RECORDS FOR THIS EXERCISE start
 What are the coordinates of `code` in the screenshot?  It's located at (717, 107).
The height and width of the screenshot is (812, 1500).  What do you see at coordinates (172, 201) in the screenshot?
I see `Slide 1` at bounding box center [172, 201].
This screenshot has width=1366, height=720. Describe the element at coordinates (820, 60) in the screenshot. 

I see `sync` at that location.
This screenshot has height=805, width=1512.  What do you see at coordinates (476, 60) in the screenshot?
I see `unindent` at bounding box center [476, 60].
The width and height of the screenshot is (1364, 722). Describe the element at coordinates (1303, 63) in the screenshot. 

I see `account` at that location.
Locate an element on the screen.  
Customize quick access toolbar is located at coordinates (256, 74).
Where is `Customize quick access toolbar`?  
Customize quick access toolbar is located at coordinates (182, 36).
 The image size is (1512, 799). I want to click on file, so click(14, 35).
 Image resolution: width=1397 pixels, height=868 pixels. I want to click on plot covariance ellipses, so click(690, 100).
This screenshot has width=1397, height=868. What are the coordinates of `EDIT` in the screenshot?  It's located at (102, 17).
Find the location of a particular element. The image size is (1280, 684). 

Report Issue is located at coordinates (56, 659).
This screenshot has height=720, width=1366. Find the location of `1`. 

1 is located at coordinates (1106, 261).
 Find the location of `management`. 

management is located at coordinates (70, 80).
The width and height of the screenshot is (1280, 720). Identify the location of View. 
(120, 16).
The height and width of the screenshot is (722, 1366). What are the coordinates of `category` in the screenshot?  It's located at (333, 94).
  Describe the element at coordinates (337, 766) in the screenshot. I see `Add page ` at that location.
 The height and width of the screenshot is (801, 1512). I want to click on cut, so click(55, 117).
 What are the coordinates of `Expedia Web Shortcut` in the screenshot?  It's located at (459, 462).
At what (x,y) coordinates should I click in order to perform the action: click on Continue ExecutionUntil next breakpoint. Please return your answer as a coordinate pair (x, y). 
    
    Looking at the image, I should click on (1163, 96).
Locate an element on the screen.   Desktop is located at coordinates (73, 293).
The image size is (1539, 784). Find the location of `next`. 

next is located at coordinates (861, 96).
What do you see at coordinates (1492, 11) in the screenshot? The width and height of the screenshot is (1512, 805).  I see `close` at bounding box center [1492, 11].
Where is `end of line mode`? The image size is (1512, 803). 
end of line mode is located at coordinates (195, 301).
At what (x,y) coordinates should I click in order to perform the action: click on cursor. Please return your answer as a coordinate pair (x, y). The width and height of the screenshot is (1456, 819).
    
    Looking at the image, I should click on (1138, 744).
RECORDS FOR THIS EXERCISE end
_REQUIRED WORK_
Render every line of the records above as a JSON list of strings, with one string per line and blank lines omitted.

_RESULT OF THIS EXERCISE_
[
  " What are the coordinates of `code` in the screenshot?  It's located at (717, 107).",
  "The height and width of the screenshot is (812, 1500).  What do you see at coordinates (172, 201) in the screenshot?",
  "I see `Slide 1` at bounding box center [172, 201].",
  "This screenshot has width=1366, height=720. Describe the element at coordinates (820, 60) in the screenshot. ",
  "I see `sync` at that location.",
  "This screenshot has height=805, width=1512.  What do you see at coordinates (476, 60) in the screenshot?",
  "I see `unindent` at bounding box center [476, 60].",
  "The width and height of the screenshot is (1364, 722). Describe the element at coordinates (1303, 63) in the screenshot. ",
  "I see `account` at that location.",
  "Locate an element on the screen.  ",
  "Customize quick access toolbar is located at coordinates (256, 74).",
  "Where is `Customize quick access toolbar`?  ",
  "Customize quick access toolbar is located at coordinates (182, 36).",
  " The image size is (1512, 799). I want to click on file, so click(14, 35).",
  " Image resolution: width=1397 pixels, height=868 pixels. I want to click on plot covariance ellipses, so click(690, 100).",
  "This screenshot has width=1397, height=868. What are the coordinates of `EDIT` in the screenshot?  It's located at (102, 17).",
  "Find the location of a particular element. The image size is (1280, 684). ",
  "Report Issue is located at coordinates (56, 659).",
  "This screenshot has height=720, width=1366. Find the location of `1`. ",
  "1 is located at coordinates (1106, 261).",
  " Find the location of `management`. ",
  "management is located at coordinates (70, 80).",
  "The width and height of the screenshot is (1280, 720). Identify the location of View. ",
  "(120, 16).",
  "The height and width of the screenshot is (722, 1366). What are the coordinates of `category` in the screenshot?  It's located at (333, 94).",
  "  Describe the element at coordinates (337, 766) in the screenshot. I see `Add page ` at that location.",
  " The height and width of the screenshot is (801, 1512). I want to click on cut, so click(55, 117).",
  " What are the coordinates of `Expedia Web Shortcut` in the screenshot?  It's located at (459, 462).",
  "At what (x,y) coordinates should I click in order to perform the action: click on Continue ExecutionUntil next breakpoint. Please return your answer as a coordinate pair (x, y). ",
  "    Looking at the image, I should click on (1163, 96).",
  "Locate an element on the screen.   Desktop is located at coordinates (73, 293).",
  "The image size is (1539, 784). Find the location of `next`. ",
  "next is located at coordinates (861, 96).",
  "What do you see at coordinates (1492, 11) in the screenshot? The width and height of the screenshot is (1512, 805).  I see `close` at bounding box center [1492, 11].",
  "Where is `end of line mode`? The image size is (1512, 803). ",
  "end of line mode is located at coordinates (195, 301).",
  "At what (x,y) coordinates should I click in order to perform the action: click on cursor. Please return your answer as a coordinate pair (x, y). The width and height of the screenshot is (1456, 819).",
  "    Looking at the image, I should click on (1138, 744)."
]